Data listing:
+++
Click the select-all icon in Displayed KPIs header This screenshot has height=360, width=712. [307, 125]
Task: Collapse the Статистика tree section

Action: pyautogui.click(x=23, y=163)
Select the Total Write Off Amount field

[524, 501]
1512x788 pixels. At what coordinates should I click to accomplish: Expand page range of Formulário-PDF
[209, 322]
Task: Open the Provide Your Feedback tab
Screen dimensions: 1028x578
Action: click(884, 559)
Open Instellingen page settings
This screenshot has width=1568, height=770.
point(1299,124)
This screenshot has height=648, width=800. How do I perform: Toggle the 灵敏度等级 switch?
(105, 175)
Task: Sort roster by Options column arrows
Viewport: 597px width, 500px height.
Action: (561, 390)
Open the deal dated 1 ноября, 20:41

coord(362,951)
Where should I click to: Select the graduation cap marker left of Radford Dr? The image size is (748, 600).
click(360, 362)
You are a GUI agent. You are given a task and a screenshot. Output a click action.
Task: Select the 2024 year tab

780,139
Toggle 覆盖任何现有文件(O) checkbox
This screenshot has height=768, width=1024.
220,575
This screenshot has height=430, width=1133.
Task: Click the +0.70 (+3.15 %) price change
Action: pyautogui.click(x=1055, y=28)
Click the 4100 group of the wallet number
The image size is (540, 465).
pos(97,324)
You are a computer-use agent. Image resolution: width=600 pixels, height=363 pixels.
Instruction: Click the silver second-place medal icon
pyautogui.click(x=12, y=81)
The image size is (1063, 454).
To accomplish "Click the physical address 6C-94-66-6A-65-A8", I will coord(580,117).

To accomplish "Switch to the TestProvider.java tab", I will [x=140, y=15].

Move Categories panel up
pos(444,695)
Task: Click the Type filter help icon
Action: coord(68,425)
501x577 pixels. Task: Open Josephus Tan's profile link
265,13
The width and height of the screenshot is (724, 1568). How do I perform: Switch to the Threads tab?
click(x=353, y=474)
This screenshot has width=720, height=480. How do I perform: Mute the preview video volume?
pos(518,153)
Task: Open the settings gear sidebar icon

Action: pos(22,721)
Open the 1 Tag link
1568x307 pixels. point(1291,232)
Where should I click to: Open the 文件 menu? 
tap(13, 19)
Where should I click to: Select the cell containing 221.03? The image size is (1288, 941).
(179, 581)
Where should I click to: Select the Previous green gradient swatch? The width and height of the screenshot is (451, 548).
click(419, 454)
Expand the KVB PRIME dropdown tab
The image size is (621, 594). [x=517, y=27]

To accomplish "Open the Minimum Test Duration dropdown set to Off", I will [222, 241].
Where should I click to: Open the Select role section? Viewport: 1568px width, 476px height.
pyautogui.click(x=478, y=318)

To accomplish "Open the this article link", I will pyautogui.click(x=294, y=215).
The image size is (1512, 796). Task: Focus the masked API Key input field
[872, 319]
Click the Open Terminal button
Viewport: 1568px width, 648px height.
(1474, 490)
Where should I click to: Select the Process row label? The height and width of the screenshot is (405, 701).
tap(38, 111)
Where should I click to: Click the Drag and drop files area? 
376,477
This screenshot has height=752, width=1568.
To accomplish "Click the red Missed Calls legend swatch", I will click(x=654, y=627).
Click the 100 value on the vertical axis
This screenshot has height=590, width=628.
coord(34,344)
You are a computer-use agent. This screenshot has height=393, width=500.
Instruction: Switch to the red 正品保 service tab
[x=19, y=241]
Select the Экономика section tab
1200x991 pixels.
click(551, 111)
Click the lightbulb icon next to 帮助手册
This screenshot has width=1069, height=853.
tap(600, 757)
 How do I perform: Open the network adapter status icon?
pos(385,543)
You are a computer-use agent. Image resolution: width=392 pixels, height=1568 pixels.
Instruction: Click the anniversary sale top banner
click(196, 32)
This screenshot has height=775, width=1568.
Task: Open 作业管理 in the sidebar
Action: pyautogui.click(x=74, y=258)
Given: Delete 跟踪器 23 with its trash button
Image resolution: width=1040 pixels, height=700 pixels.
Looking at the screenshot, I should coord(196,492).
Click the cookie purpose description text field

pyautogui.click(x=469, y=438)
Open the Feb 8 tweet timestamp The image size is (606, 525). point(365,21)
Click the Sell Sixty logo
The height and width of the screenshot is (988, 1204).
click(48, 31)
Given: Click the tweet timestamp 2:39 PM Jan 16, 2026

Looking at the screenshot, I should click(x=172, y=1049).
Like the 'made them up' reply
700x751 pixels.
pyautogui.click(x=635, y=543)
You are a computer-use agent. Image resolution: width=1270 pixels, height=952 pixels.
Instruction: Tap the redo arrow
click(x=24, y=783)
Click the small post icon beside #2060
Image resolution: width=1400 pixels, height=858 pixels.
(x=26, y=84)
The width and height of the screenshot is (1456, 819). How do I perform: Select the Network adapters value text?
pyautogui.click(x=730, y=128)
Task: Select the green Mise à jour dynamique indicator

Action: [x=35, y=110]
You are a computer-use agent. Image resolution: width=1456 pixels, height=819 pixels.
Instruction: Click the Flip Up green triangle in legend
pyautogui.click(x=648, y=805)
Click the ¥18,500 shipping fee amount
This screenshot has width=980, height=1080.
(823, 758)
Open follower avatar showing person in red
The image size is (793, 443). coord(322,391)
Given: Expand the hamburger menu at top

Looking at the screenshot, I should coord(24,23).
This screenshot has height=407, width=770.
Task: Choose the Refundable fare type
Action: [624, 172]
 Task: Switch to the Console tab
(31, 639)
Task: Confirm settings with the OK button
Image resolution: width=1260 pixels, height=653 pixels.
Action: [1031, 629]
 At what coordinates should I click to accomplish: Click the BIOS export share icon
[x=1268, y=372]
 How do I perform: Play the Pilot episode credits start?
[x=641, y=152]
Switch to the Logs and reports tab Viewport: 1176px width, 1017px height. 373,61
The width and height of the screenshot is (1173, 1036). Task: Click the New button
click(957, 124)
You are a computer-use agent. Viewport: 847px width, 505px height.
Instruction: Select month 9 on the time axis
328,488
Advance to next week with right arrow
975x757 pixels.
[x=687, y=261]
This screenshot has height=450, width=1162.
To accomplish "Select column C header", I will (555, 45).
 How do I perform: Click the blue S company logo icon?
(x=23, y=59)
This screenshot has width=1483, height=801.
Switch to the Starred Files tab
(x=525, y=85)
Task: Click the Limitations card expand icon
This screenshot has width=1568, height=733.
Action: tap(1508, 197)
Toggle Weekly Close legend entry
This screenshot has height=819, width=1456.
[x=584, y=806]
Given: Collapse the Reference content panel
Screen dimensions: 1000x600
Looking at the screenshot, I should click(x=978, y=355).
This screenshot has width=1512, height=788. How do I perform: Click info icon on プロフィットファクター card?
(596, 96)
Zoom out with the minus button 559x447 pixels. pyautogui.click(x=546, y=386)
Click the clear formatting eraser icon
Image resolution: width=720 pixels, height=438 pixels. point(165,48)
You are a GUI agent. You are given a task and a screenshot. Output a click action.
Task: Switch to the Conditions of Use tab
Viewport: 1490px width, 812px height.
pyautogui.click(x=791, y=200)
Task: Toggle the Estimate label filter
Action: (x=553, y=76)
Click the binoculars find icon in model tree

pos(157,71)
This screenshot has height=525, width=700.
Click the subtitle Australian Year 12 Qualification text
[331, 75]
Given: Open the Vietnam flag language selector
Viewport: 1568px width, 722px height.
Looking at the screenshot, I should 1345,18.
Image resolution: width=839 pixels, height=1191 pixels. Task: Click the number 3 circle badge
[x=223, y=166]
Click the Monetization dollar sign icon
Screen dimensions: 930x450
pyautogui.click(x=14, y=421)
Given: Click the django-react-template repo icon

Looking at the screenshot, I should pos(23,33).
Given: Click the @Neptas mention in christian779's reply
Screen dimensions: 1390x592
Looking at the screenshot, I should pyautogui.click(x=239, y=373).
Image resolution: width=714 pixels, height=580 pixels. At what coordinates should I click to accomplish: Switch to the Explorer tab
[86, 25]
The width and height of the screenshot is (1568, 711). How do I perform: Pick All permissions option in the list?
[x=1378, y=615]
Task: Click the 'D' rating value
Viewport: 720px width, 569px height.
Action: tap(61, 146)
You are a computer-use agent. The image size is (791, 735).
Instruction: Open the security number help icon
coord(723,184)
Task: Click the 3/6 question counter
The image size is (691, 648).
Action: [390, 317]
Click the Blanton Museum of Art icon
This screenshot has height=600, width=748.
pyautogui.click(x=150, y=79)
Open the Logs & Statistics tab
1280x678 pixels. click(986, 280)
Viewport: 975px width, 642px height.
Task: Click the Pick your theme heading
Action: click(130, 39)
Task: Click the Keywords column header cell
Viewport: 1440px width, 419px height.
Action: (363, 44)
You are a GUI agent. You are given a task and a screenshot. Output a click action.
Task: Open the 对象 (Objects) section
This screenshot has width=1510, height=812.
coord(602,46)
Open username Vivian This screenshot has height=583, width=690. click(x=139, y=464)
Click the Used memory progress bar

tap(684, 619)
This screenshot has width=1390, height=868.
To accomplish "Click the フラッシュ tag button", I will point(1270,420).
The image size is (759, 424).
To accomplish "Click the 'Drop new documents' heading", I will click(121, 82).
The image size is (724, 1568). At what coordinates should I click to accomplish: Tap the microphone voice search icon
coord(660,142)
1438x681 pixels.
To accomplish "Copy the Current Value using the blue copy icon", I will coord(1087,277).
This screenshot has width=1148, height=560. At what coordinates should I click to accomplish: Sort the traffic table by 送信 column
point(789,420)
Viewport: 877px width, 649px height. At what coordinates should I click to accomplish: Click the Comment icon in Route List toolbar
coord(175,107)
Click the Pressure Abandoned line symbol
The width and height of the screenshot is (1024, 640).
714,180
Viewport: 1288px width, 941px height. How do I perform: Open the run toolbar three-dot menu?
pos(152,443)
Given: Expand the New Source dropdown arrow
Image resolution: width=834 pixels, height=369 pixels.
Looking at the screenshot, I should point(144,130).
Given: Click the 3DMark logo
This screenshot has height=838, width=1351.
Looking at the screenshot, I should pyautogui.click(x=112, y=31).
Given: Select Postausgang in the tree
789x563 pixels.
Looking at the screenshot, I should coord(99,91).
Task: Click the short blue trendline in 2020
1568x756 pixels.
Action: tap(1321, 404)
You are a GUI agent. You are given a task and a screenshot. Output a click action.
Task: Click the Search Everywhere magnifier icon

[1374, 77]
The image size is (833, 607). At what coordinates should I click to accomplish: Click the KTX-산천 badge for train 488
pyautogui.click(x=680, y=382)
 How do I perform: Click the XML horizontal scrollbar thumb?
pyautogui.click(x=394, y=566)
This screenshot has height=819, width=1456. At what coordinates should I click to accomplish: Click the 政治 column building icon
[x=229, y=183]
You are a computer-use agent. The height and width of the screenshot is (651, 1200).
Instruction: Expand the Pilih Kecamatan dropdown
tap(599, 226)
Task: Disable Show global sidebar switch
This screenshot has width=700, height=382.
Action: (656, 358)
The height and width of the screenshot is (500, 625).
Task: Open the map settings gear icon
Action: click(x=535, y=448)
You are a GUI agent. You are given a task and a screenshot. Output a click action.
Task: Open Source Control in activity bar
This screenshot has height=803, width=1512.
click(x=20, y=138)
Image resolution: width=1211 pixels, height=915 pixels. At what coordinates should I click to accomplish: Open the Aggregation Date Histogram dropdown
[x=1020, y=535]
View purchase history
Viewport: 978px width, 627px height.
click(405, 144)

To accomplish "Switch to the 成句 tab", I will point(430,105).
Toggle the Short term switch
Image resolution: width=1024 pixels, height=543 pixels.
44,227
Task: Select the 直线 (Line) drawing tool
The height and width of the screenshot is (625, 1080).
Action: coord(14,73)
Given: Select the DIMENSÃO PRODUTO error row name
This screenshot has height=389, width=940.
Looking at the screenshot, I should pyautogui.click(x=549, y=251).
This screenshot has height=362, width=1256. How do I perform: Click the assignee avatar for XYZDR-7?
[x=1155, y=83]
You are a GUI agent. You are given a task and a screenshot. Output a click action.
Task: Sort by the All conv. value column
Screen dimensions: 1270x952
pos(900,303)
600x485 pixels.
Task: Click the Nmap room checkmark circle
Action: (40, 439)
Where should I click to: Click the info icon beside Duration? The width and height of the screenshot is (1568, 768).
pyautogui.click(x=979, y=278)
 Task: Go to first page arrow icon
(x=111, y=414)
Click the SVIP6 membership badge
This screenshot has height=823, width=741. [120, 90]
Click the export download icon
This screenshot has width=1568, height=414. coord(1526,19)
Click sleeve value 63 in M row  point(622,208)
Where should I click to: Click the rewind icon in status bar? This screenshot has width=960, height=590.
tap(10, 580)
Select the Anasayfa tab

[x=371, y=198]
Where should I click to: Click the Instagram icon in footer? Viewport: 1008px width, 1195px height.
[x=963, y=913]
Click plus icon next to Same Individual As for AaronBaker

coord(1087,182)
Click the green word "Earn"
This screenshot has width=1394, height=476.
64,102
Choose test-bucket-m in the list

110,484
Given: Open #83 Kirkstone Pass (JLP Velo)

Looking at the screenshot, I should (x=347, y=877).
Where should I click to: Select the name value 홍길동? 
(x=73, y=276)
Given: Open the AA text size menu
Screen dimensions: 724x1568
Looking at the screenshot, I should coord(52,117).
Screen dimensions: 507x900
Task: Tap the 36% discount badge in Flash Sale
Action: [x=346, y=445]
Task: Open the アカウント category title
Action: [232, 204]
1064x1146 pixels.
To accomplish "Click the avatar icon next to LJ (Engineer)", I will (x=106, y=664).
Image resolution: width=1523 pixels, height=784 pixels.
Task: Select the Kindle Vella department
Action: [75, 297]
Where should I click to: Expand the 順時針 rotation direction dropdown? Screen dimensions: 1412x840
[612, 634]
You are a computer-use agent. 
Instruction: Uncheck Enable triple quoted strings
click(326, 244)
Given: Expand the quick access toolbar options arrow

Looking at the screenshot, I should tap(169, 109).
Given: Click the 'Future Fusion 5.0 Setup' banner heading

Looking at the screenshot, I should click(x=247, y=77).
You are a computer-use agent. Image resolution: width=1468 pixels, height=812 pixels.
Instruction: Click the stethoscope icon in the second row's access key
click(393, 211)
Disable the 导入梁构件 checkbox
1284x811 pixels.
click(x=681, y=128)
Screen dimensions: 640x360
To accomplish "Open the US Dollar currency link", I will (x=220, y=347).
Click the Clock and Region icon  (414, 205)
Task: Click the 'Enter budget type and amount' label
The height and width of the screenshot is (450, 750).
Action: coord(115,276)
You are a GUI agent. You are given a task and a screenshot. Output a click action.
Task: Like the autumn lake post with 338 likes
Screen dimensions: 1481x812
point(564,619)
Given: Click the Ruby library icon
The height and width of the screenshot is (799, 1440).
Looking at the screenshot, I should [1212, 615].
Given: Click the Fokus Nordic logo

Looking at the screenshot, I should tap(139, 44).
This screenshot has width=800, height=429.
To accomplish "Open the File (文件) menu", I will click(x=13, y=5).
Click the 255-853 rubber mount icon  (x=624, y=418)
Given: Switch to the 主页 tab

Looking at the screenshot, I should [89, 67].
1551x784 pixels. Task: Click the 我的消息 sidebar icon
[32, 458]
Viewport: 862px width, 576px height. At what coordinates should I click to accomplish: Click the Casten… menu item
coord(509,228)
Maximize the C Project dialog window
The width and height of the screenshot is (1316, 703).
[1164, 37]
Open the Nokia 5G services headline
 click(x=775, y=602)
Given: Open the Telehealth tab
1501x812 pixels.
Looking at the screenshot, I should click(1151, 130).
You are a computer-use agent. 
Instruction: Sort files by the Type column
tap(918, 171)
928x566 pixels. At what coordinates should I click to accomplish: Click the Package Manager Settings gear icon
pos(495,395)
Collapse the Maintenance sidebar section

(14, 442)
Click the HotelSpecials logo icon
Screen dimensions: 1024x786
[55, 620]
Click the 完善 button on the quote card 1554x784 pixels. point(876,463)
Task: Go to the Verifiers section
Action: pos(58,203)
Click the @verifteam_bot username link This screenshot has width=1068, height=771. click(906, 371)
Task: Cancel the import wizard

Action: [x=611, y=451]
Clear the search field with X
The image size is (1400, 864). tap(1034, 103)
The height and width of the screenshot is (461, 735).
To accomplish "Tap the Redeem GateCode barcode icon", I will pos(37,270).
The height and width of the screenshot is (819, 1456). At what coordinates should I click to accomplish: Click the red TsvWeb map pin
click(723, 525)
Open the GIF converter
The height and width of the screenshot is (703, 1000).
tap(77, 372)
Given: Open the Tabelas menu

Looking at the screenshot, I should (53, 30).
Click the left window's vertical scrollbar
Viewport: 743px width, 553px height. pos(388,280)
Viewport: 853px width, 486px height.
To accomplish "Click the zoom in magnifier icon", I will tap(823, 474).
+++
Work instructions ▸ Count the lines of the data that contain the string "toolbar" and give only the number.

Response to the task ▸ 3